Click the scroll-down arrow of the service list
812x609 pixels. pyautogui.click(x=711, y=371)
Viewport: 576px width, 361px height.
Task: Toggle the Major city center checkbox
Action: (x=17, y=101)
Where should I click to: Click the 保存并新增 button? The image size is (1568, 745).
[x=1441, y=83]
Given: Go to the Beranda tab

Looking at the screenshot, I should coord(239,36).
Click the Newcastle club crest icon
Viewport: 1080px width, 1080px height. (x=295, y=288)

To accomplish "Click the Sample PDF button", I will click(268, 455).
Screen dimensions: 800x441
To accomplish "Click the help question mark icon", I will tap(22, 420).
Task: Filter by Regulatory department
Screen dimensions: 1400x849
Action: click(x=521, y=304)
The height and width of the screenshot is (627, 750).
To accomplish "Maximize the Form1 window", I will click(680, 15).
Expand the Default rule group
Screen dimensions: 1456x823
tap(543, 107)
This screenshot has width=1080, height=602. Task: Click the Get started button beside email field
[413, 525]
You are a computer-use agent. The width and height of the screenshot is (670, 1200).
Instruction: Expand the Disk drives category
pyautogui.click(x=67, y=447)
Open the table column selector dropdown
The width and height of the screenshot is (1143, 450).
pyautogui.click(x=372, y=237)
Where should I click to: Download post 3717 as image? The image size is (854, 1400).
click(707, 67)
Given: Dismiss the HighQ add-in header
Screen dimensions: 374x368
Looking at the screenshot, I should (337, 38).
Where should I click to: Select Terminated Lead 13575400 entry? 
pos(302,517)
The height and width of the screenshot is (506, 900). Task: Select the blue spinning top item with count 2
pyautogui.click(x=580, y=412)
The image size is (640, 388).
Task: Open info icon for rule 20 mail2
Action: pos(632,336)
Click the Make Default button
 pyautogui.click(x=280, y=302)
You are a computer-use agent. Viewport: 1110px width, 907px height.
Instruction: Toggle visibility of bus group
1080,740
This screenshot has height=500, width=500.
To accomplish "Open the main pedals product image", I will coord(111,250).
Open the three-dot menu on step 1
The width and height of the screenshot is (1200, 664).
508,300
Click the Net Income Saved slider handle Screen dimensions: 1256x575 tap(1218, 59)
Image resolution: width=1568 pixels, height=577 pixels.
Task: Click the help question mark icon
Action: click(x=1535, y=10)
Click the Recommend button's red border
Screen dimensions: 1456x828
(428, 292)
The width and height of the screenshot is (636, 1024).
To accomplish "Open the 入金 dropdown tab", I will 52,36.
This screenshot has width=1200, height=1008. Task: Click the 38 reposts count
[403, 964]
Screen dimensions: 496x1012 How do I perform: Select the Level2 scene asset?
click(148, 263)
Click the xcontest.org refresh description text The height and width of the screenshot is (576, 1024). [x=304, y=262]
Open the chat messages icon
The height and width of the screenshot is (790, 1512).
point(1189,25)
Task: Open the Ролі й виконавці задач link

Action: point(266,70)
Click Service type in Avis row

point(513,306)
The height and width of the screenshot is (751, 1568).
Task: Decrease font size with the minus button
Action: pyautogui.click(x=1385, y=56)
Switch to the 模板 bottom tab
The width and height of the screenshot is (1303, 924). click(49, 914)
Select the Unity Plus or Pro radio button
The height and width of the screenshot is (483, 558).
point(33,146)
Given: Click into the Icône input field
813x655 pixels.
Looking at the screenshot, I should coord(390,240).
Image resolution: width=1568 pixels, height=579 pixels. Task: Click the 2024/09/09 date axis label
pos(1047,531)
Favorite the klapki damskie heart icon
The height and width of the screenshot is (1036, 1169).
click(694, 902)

# Exercise
Only lines containing the word "agent" should appear in the answer, and every such line from the records above must be there.

# Answer to this problem
You are a computer-use agent. The width and height of the screenshot is (670, 1200).
You are a computer-use agent. Viewport: 1110px width, 907px height.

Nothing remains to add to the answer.